Find the word "computer" in the listing; pull out each line holding it.

» **Records for this task**

┄┄┄┄┄┄

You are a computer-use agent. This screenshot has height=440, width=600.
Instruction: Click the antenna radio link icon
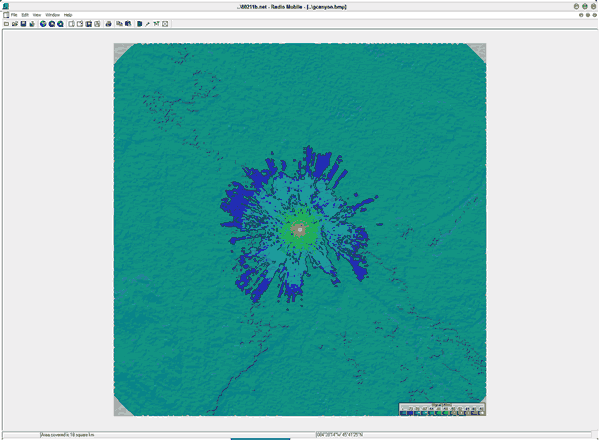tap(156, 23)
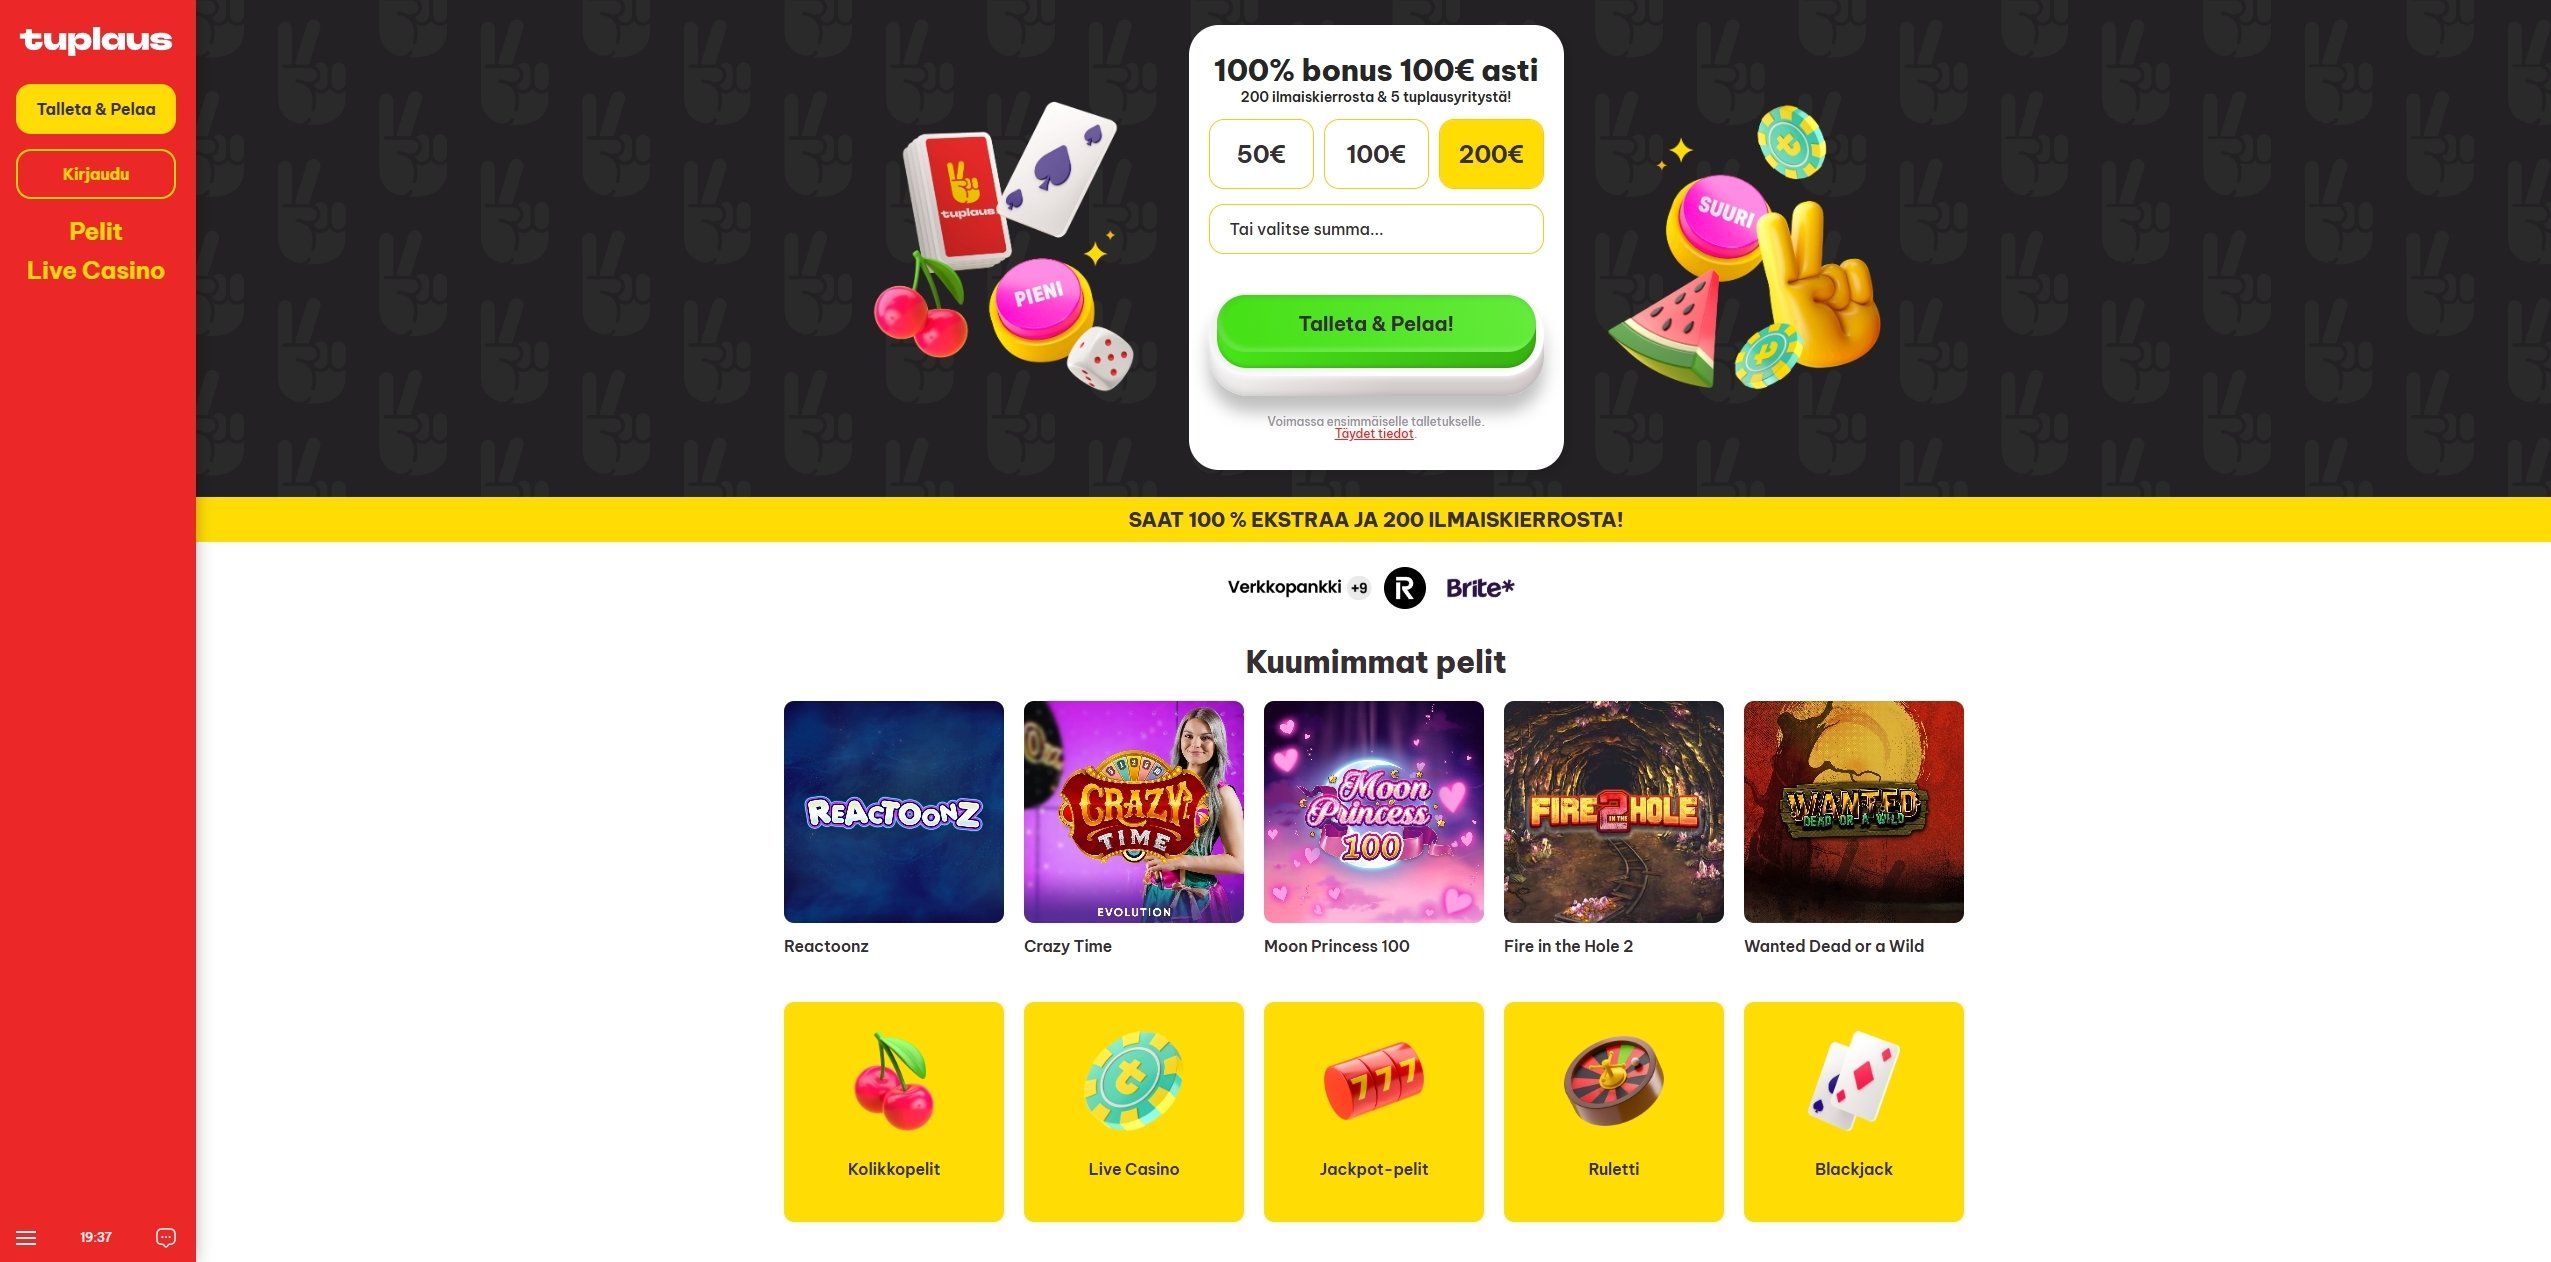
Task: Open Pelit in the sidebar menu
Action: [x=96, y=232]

┄┄┄┄┄┄

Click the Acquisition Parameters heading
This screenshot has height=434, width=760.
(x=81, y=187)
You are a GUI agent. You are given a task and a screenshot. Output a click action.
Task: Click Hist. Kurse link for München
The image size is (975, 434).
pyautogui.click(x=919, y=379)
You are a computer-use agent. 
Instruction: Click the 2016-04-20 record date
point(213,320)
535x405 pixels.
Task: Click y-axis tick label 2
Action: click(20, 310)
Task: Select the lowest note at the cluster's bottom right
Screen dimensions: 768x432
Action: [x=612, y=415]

┄┄┄┄┄┄

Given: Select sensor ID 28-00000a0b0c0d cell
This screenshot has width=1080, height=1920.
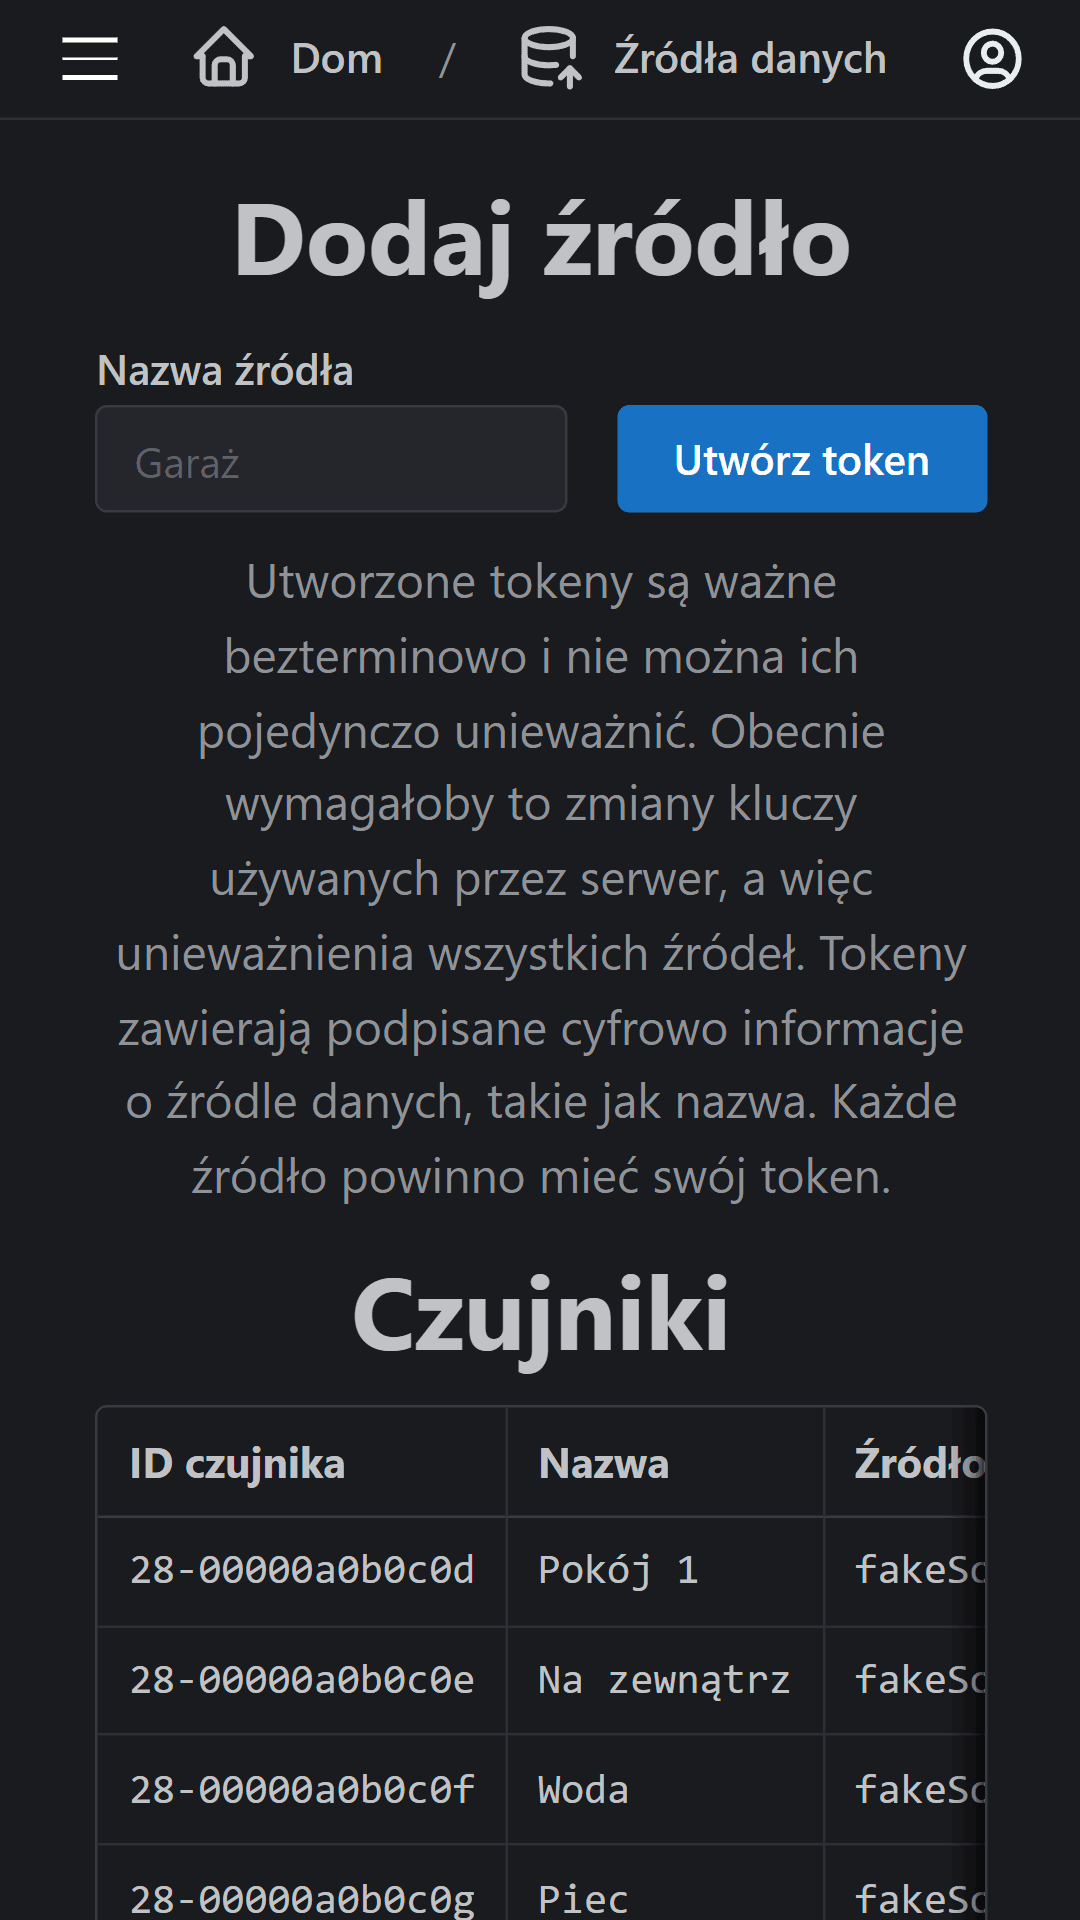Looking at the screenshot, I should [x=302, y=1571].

┄┄┄┄┄┄

» **Solution to this task**
You are a computer-use agent. This screenshot has height=440, width=600.
You are a computer-use agent. 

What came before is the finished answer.